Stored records
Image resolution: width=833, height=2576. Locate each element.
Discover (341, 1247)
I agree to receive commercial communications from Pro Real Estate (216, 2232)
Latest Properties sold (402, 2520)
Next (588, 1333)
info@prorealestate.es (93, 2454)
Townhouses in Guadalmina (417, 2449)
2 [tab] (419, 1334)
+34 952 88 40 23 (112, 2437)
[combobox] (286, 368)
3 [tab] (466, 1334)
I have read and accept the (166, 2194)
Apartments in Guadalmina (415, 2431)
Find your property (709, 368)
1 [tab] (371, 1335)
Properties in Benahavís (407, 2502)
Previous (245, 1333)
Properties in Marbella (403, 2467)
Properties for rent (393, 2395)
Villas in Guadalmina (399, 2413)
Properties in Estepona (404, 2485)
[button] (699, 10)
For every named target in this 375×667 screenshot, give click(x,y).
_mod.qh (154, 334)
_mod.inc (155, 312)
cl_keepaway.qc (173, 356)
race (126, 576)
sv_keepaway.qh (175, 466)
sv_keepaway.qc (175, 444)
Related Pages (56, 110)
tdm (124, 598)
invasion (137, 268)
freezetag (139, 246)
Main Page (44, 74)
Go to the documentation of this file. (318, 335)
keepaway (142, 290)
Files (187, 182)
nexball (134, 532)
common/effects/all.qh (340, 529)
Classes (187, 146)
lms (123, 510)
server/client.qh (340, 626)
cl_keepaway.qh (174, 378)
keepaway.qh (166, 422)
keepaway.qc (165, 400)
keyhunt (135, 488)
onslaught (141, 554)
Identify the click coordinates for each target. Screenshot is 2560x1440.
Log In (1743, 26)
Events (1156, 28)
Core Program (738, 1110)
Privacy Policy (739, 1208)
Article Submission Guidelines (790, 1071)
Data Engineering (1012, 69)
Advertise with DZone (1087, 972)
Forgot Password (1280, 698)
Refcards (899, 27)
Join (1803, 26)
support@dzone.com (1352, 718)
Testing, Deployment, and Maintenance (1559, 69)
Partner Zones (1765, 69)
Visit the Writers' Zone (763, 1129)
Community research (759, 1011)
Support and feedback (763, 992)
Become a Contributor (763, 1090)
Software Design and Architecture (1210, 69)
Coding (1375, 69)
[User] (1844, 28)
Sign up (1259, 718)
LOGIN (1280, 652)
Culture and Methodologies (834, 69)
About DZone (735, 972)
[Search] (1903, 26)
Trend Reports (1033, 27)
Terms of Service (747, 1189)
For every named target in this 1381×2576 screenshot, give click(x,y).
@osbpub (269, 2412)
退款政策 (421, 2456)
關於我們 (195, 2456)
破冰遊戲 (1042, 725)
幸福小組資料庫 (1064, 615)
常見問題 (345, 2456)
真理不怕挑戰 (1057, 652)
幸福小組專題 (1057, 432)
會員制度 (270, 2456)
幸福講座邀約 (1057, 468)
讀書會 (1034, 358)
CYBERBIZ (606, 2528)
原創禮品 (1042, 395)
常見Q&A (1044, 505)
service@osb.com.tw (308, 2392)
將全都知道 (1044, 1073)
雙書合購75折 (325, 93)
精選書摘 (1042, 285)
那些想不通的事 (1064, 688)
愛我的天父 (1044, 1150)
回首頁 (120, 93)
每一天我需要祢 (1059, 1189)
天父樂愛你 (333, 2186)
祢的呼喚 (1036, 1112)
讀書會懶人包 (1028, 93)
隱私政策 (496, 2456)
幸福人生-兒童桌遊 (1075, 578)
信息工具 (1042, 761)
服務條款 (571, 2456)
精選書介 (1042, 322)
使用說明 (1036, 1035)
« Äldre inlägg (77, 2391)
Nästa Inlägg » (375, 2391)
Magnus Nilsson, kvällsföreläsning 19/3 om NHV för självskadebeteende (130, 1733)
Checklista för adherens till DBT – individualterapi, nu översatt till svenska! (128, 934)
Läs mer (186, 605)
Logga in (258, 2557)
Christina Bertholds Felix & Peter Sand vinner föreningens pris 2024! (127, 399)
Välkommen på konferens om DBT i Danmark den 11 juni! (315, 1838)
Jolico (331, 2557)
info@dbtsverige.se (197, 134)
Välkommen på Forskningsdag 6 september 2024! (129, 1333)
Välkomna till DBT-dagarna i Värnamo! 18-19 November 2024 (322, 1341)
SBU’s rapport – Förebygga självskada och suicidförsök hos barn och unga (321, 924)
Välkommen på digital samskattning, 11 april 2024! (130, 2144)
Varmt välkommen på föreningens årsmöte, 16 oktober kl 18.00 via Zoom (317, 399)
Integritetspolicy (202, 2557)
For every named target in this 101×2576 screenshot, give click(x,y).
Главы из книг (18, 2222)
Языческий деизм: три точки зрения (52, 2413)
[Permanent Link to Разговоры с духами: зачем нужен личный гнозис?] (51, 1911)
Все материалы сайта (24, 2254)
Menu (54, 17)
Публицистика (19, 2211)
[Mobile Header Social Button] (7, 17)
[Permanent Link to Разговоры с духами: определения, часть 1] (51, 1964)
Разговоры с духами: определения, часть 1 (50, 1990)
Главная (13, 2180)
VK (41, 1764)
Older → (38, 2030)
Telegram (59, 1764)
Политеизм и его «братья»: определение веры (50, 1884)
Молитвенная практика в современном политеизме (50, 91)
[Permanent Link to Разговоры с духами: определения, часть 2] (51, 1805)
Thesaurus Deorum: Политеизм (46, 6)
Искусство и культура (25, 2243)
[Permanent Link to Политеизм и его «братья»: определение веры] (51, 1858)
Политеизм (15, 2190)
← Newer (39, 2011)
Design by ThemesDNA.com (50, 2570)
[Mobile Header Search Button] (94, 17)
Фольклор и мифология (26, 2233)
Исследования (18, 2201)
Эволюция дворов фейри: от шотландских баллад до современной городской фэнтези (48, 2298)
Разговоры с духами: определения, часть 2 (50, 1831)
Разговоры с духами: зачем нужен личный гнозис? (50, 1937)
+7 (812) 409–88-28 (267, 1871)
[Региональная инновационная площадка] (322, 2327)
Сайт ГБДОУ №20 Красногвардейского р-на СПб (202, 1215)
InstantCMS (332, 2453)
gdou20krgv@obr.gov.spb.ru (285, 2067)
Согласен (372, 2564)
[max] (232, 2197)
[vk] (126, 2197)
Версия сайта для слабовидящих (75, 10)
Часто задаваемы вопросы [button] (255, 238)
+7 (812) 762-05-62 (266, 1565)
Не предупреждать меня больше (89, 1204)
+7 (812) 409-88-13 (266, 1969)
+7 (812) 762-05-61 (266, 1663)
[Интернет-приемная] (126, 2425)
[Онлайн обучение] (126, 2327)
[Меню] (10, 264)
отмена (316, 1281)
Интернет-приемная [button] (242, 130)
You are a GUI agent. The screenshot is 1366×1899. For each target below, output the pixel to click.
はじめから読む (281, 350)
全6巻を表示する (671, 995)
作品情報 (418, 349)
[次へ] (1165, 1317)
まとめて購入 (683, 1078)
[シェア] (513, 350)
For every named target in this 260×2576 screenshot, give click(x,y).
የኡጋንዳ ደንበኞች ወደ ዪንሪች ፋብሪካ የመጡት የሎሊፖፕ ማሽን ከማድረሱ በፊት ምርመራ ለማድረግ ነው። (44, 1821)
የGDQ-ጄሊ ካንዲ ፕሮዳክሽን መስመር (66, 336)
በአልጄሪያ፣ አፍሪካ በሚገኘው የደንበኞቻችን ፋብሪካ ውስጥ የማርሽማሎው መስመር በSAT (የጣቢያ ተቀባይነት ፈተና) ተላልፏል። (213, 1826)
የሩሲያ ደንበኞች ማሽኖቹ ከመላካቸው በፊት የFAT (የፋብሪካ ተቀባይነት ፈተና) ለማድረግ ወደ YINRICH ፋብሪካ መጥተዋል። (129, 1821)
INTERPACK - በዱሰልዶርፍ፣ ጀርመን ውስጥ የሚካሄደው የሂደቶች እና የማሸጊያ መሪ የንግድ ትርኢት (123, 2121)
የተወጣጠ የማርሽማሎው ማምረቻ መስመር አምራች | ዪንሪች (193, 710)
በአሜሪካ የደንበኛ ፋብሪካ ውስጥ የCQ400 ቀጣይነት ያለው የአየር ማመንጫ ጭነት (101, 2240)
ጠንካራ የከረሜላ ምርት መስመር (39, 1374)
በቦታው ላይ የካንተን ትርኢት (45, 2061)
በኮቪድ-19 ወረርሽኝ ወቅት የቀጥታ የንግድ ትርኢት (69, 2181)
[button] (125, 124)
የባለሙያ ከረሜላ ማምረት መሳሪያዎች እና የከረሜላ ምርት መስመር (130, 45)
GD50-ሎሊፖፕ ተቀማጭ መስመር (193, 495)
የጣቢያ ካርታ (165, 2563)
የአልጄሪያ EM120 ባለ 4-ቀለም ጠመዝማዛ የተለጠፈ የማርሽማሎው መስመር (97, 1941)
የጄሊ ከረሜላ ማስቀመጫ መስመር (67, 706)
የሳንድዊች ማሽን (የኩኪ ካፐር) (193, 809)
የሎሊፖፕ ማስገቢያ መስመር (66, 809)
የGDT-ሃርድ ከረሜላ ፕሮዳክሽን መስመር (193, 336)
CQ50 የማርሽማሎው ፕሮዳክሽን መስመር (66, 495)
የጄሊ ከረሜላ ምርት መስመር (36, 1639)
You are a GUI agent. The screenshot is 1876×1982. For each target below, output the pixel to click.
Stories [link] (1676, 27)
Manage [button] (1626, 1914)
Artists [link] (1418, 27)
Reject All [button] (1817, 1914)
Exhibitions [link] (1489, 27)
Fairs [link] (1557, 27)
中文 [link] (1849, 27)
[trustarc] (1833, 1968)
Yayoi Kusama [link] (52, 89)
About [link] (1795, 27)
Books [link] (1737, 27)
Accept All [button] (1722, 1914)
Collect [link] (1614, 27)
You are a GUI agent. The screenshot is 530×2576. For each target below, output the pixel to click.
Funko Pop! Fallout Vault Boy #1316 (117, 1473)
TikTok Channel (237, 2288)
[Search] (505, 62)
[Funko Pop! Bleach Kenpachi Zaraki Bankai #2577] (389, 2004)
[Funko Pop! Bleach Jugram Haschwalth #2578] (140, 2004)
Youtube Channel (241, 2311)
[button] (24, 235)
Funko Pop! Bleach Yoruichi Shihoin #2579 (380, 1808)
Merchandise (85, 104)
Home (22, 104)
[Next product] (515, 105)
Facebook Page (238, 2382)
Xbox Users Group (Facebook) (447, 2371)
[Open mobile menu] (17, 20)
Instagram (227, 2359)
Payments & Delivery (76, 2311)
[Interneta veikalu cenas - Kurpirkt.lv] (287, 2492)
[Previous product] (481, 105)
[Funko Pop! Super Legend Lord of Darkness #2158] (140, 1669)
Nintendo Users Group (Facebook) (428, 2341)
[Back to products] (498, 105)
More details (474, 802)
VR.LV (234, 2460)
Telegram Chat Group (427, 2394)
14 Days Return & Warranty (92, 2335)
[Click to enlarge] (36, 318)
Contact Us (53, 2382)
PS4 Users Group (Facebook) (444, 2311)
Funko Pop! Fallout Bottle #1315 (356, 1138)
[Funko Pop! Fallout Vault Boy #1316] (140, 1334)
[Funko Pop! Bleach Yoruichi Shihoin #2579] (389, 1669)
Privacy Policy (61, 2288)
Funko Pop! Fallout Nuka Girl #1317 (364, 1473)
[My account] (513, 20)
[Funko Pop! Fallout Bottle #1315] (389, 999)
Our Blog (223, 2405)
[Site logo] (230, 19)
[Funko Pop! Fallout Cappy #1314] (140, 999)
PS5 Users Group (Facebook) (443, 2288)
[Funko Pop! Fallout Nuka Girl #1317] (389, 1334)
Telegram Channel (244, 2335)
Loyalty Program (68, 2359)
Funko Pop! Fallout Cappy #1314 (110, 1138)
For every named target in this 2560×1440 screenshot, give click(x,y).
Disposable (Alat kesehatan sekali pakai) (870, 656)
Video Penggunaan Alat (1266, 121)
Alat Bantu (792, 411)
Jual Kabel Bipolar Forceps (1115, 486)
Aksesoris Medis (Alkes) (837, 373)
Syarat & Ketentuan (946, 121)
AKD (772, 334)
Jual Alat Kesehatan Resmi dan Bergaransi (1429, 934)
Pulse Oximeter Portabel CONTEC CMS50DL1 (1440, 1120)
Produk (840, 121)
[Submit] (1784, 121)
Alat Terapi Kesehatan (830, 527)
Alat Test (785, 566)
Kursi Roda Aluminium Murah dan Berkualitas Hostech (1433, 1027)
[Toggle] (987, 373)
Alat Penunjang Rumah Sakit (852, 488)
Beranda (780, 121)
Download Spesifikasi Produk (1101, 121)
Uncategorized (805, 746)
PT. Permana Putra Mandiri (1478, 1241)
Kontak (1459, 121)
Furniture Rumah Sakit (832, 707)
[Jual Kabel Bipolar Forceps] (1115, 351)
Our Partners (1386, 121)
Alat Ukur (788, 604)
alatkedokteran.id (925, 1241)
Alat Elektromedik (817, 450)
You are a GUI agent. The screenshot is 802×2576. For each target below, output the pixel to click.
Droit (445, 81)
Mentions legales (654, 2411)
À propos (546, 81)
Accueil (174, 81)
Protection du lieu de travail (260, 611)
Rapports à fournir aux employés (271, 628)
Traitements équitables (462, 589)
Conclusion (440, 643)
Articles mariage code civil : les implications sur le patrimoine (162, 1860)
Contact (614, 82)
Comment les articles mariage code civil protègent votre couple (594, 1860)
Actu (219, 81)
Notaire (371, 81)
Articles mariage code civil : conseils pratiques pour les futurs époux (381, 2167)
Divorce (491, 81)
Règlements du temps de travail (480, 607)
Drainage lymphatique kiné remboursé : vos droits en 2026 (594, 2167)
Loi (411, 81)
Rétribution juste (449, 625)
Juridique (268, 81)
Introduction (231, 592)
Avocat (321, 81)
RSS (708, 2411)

## Problem to solve
Using the data above, reproduce exactly the lines from the line that contains "Produk (840, 121)" through the line that contains "Comment les articles", including both.

## Finished task
Produk (840, 121)
[Submit] (1784, 121)
Alat Terapi Kesehatan (830, 527)
Alat Test (785, 566)
Kursi Roda Aluminium Murah dan Berkualitas Hostech (1433, 1027)
[Toggle] (987, 373)
Alat Penunjang Rumah Sakit (852, 488)
Beranda (780, 121)
Download Spesifikasi Produk (1101, 121)
Uncategorized (805, 746)
PT. Permana Putra Mandiri (1478, 1241)
Kontak (1459, 121)
Furniture Rumah Sakit (832, 707)
[Jual Kabel Bipolar Forceps] (1115, 351)
Our Partners (1386, 121)
Alat Ukur (788, 604)
alatkedokteran.id (925, 1241)
Alat Elektromedik (817, 450)
You are a GUI agent. The screenshot is 802×2576. For each target below, output the pixel to click.
Droit (445, 81)
Mentions legales (654, 2411)
À propos (546, 81)
Accueil (174, 81)
Protection du lieu de travail (260, 611)
Rapports à fournir aux employés (271, 628)
Traitements équitables (462, 589)
Conclusion (440, 643)
Articles mariage code civil : les implications sur le patrimoine (162, 1860)
Contact (614, 82)
Comment les articles mariage code civil protègent votre couple (594, 1860)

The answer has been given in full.